I will use a straightforward MySQL Connection to create a database called MoviesDatabase. Prior to that, I will remove the database MoviesDatabase if it already exists so that I have a clean database. Upon successful creation of MoviesDatabase, I will create three tables: Viewers, Movie, and Rating. I will use insert commands to load the necessary data onto the tables. Assuming that I have the file, RomerlElizes_Assignment2.sql at the same directory, the file contents are:
# display file contents to screen.
# ref: R Markdown: How do I show file contents.
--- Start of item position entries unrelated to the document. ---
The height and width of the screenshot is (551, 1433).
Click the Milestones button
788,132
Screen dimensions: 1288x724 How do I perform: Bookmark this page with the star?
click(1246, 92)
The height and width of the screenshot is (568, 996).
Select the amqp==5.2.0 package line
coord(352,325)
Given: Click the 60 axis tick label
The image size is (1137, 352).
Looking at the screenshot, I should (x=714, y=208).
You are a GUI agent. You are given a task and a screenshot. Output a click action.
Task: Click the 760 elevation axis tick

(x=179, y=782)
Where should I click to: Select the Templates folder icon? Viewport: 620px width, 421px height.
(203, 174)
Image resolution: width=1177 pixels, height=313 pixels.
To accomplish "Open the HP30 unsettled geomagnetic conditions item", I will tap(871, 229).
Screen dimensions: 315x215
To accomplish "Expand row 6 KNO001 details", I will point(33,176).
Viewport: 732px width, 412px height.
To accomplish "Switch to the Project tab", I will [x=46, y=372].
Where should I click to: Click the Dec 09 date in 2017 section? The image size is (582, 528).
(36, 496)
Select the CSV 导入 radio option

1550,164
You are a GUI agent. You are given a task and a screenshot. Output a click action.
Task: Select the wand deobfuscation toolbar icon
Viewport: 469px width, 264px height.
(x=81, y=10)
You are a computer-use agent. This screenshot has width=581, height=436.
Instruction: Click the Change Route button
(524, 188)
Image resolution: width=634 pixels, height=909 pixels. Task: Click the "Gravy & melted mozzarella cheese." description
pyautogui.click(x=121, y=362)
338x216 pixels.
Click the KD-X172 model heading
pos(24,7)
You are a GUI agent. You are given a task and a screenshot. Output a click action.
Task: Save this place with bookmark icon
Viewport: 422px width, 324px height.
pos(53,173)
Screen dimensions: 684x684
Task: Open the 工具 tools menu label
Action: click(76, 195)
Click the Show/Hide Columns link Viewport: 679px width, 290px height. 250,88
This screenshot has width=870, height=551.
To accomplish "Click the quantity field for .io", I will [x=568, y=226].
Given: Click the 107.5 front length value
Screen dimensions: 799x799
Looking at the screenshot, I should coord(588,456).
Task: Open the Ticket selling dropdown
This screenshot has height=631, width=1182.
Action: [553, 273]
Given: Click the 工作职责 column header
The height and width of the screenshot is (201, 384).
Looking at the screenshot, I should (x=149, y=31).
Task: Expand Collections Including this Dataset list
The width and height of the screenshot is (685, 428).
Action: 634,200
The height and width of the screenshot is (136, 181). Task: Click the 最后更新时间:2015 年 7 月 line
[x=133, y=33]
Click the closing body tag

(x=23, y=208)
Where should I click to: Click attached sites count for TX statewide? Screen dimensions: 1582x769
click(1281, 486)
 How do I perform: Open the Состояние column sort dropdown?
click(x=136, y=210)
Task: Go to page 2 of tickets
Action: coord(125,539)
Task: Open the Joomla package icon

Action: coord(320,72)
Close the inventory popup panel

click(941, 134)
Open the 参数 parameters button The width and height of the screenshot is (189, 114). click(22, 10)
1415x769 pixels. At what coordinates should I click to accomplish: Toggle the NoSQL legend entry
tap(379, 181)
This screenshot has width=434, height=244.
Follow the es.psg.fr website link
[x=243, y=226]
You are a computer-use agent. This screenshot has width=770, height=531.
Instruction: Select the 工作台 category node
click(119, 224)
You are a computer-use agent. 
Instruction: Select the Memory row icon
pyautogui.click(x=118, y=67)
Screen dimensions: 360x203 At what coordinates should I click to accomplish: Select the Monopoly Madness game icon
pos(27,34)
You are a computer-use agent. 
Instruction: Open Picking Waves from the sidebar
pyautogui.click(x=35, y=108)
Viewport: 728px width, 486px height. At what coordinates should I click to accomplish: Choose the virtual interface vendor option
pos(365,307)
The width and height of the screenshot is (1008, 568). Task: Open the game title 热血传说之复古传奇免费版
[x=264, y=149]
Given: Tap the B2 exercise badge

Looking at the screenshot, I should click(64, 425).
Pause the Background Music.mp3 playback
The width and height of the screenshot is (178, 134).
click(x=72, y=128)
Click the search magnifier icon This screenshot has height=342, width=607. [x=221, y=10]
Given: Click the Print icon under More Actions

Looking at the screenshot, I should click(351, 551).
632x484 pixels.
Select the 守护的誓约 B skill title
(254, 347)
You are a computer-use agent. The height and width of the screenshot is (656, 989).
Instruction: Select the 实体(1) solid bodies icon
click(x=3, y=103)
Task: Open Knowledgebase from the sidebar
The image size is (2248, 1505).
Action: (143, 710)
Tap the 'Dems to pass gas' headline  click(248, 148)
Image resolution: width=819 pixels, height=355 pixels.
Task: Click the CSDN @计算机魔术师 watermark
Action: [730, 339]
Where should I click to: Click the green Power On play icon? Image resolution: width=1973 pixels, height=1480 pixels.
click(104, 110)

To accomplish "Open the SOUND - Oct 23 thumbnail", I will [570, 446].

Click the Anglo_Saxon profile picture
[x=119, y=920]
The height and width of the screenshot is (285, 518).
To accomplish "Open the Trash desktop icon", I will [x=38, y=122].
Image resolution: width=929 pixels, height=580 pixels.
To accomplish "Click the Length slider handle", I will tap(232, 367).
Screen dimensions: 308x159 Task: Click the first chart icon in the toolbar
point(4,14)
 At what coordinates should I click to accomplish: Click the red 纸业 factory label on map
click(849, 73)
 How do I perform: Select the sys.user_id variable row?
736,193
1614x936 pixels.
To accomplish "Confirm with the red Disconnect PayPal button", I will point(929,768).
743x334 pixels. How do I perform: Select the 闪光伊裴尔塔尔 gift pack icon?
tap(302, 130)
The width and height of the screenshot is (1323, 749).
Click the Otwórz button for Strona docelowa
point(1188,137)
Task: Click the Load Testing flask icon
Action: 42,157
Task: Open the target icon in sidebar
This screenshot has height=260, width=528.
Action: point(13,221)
Website: https://stackoverflow.com/questions/29257985/r-markdown-how-do-i-show-file-contents
cat (readLines('RomerlElizes_Assignment2.sql'), sep = '\n')
## -- Romerl Elizes
## -- DATA 607
## -- Week 2 - Part 1 SQL Programming Assignment
##
## -- Part 1 - create and populate database based on given information.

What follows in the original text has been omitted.